Wednesday, December 31, 2014

The year in music | 2014

Electronica and ambient is to my generation of music geeks what serious jazz was to our predecessors. The post-rock, post-pop, post-alt music of a non-mainstream adulthood.

My favorite discovery of the year: Christian Löffler, via Questionable Content author Jeph Jacques.






In particular, Löffler's Young Alaska. A sublime standout, even in a year that saw an unusual number of artists mixing energy and subtly in the same tracks.






Not that there wasn't rock. My favorite tracks in that genre are found in the absurdly awesome adult vampire romance, Only Lovers Left Alive. Which you should watch late on a quiet Saturday night. At least four or five times each year. Preferably with someone smart, lovely, and eternal by your side.






I somehow missed Broken Social Scene's Forgiveness Rock when it came out in 2009. An album which, well, rocks on multiple levels and tempos.

When embedding here on the blag, I try to stick with videos posted by the bands or music labels, and which are made available for sharing. However, the official one below is crap as far as sound quality. A much better copy can be found here. One that will let you know why you should buy the track if not the album.






As much as I try to avoid the stagnation of nostalgia, I did give into Pearl Jam this summer. A happy reminder of a decade proudly misspent wandering the high country of the Sierra Nevadas or bouncing around the world under arms.






Electronic swing. It was a thing this year. An update of the drive and sophistication of a mid 20th century American sound.





The darkest sound of the year came in Kangding Ray's Solens Arc. Gothic-cyberpunk.





The brightest was found in Lone's Reality Testing.





The most complex and evolving tracks were those of Andy Stott's Faith in Strangers.





I came across an amazing psych-rock track early in the year while knocking about the the interwebz one rainy morning. Somehow cheerful and ethereal, which had appropriately enough been used to help eulogize an insanely talented young creative who worked in kinetic sculptures, robots, and puppetry. A woman who died way too young in an accident last year while hiking in the mountains near her home in Colorado.
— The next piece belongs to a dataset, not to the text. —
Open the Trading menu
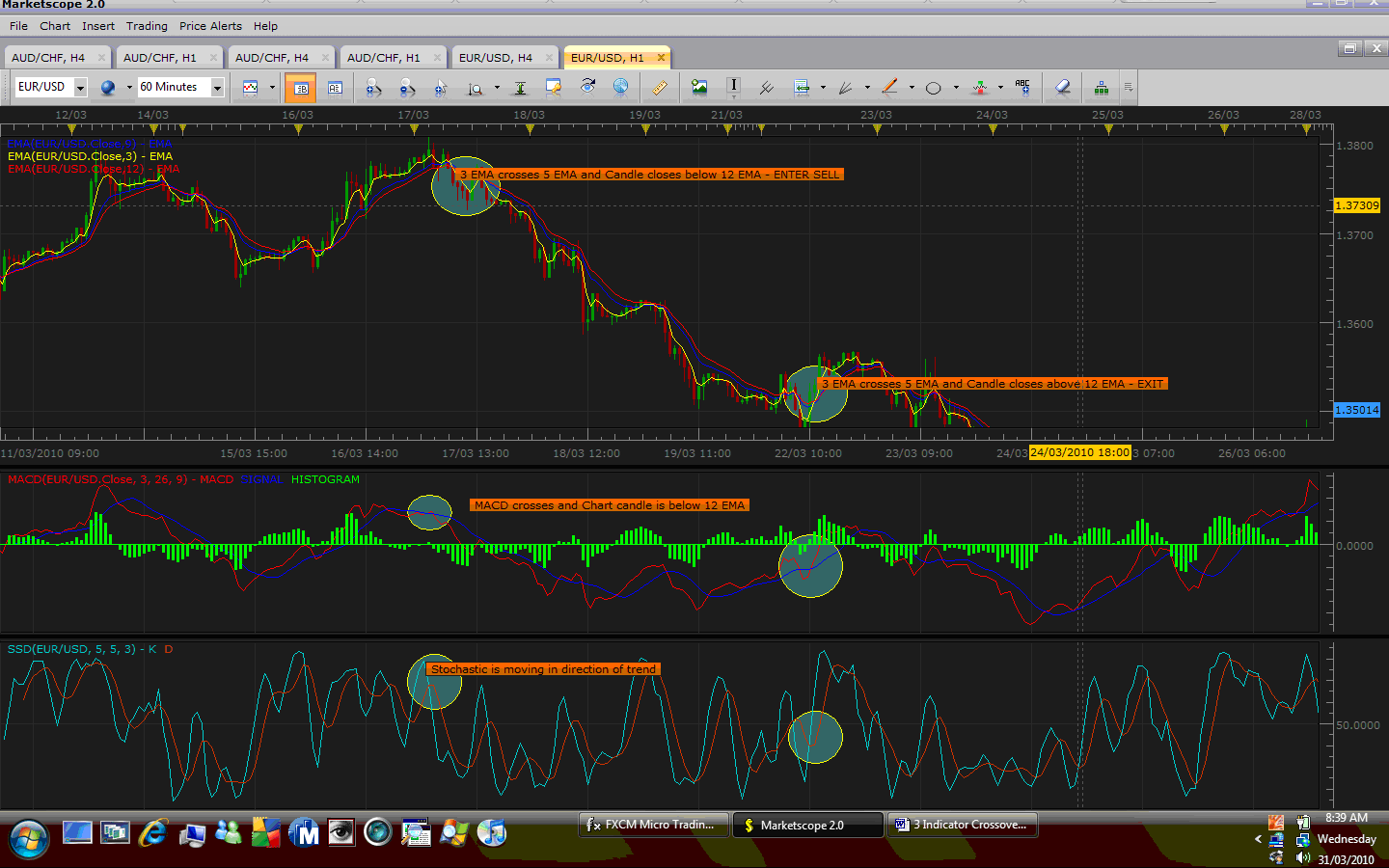Image resolution: width=1389 pixels, height=868 pixels. click(x=147, y=26)
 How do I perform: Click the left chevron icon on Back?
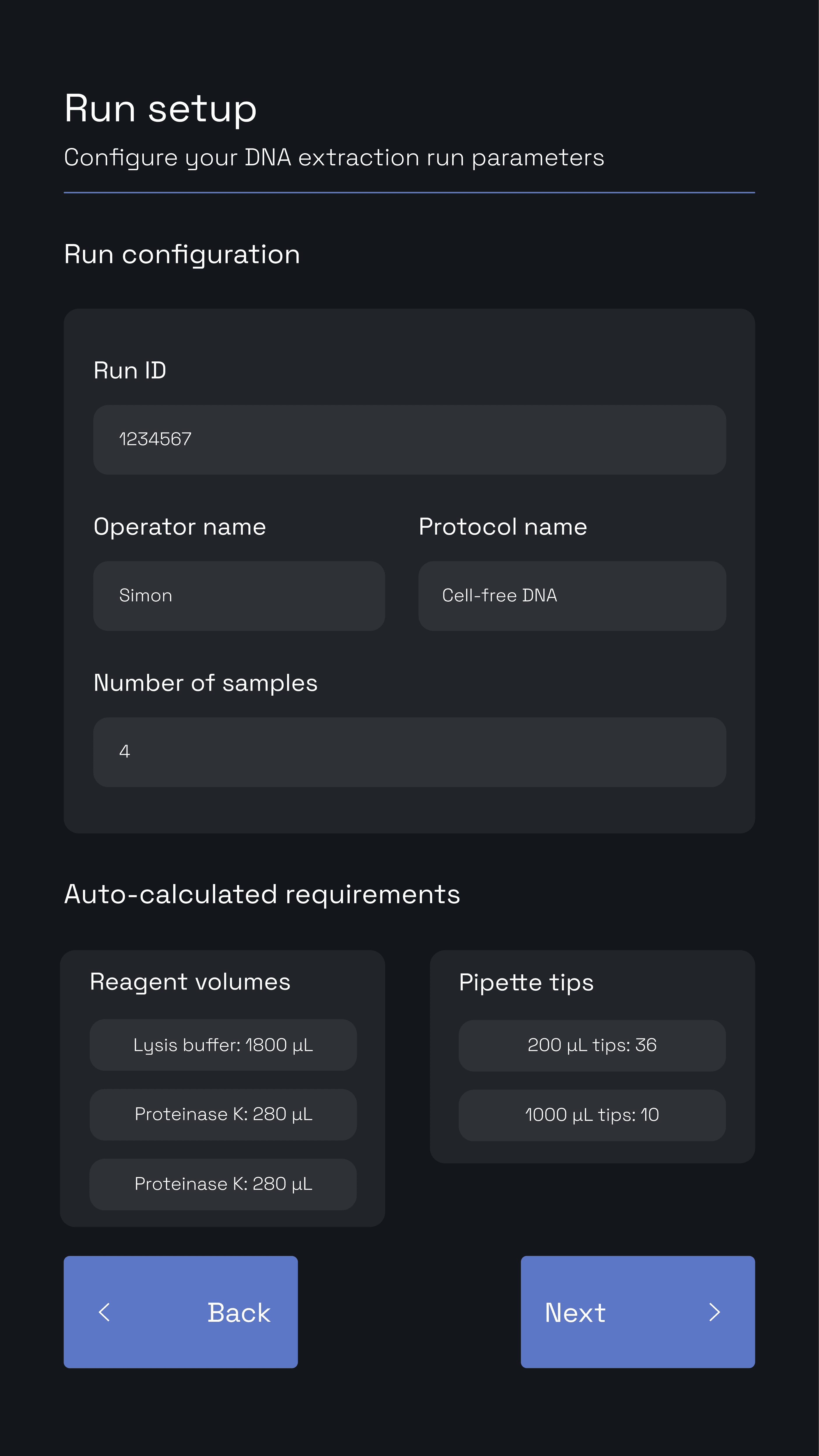coord(105,1312)
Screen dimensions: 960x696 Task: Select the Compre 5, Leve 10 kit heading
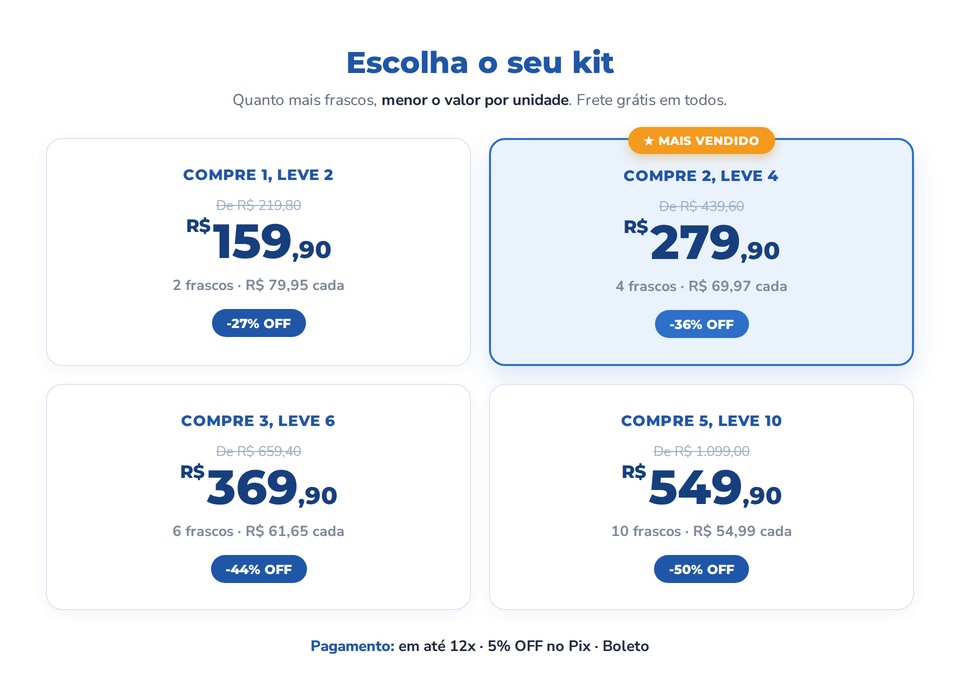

Creative Compulsive Disorder & Remembering Zina Nicole Lahr from Stormy Pyeatte on Vimeo.



It was a good years in music. And an amazingly productive one for me. One in which writing and other applied arts turned into a decent-paying profession. One that mixes content creation with software and library management skills. Along with more travel in the coming twelve months, what I'm most looking forward to is putting a whole lot more time into genre writing, and scoring more publications in science fiction and, maybe, possibly, with a fantasy title.